Rajan exit shows India in poor light, say experts
20 June 2016
Calling Reserve Bank of India governor Raghuram Rajan's exit a 'bad omen' for the Indian economy, eminent economists and former policymakers said on Sunday that this will be seen by the world as India's non-approval of a policy against inflation and bad loans.
Rajan's colleague at Chicago University Booth School of Business Luigi Zingales termed it is a ''huge loss for India'', while Harvard University professor Gita Gopinath said it was ''deeply disappointing'' that the government instead of fighting hard to keep Rajan, has let him go amid all the distasteful comments by those questioning his commitment to India's best interests.
Nobel laureate Amartya Sen had said on Saturday that India was losing one of the most skilful economic thinkers in the world.
''We are losing one of the most skilful financial economic thinkers in the world. It is sad for the country and it is sad for the government of the country too. RBI is not a completely autonomous institution,'' he said in a TV interview.
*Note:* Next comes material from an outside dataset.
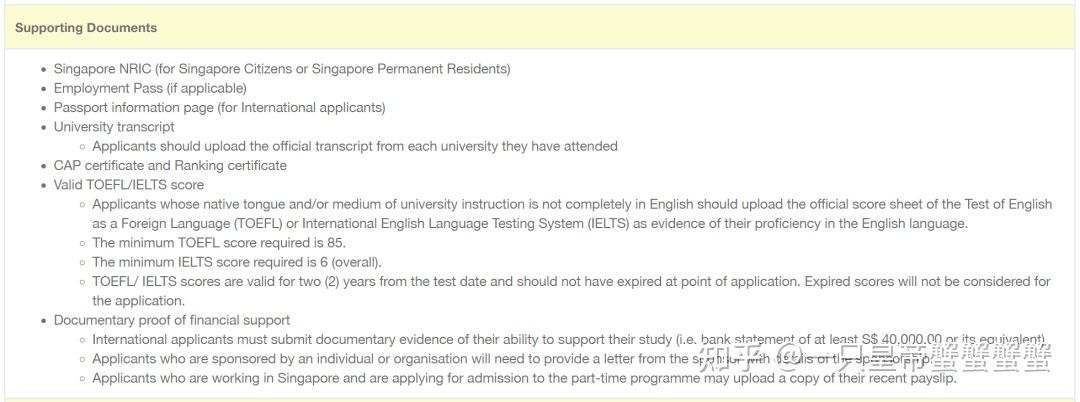Image resolution: width=1080 pixels, height=402 pixels.
Task: Select CAP certificate and Ranking certificate item
Action: pyautogui.click(x=170, y=165)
Noting that he is not a great admirer of the Modi government, the economist said the administration will have to decide what it wants in its policy.
Indian-origin economist and British Labour Party leader Meghnad Desai said he feels ''sorry for India's reputation abroad'', while World Bank's Chief Economist and India's former Chief Economic Advisor Kaushik Basu said Rajan has been one of the finest central bank governors anywhere.
Rajan, 53, has been praised for rightly predicting the 2008 global financial crisis.
Rajan indicated he would have taken on a shot at a second term if he had got the right signals, saying he was ''open to seeing'' through his unfinished work on containing inflation and cleaning up the books of bank – a clear indication that the Modi government wanted him out.
This is being seen in some quarters as his unhappiness over the way things have developed in recent months with regard to a barrage of personal attacks on him from some quarters and the government reaction to that.
Gita Gopinath told PTI history will judge Rajan as one of the most effective central bankers of not just India but of the world.
''This is a very sad day for the Indian economy and it is deeply disappointing that the government instead of fighting hard to keep Rajan has let him go amidst all the distasteful comments including those that question his performance and his commitment to India's best interests,'' said Gopinath.
Desai said it is a pity that Rajan decided to go and the task of his successor, whoever he or she is, will be very difficult.
''I am not surprised but sorry for India's reputation abroad. He was criticised for doing what a central banker has to do. It will be seen by the world at large that an anti-inflation policy, a policy of cleaning up non-performing assets of banks and being tough on banks' balance sheets are not policies which meet with approval in India,'' Desai said.
Former finance secretary Arvind Mayaram also expressed disappointment and said Raghuram Rajan's decision not to seek a second term would be very costly for the economy.
''Raghuram Rajan's decision not to seek second term would be very costly for the economy. Not a good omen,'' Mayaram tweeted.
Zingales, who recently wrote that Rajan was being attacked for fighting the inefficiencies of the banking system and taking on crony capitalists in the country, tweeted, ''Rajan leaves RBI to come back to Booth. A great gain for us, a huge loss for India''.
Zingales, who has also been Rajan's co-author, recently wrote in an article that the central bank governorship in India earlier used to be ''entrusted to grey bureaucrats that left no impact''.
''Rajan, however, is the dream of the new India: young, competent, and reached the top of the Indian central bank because of his skill, not because of his political alignment,'' he had said.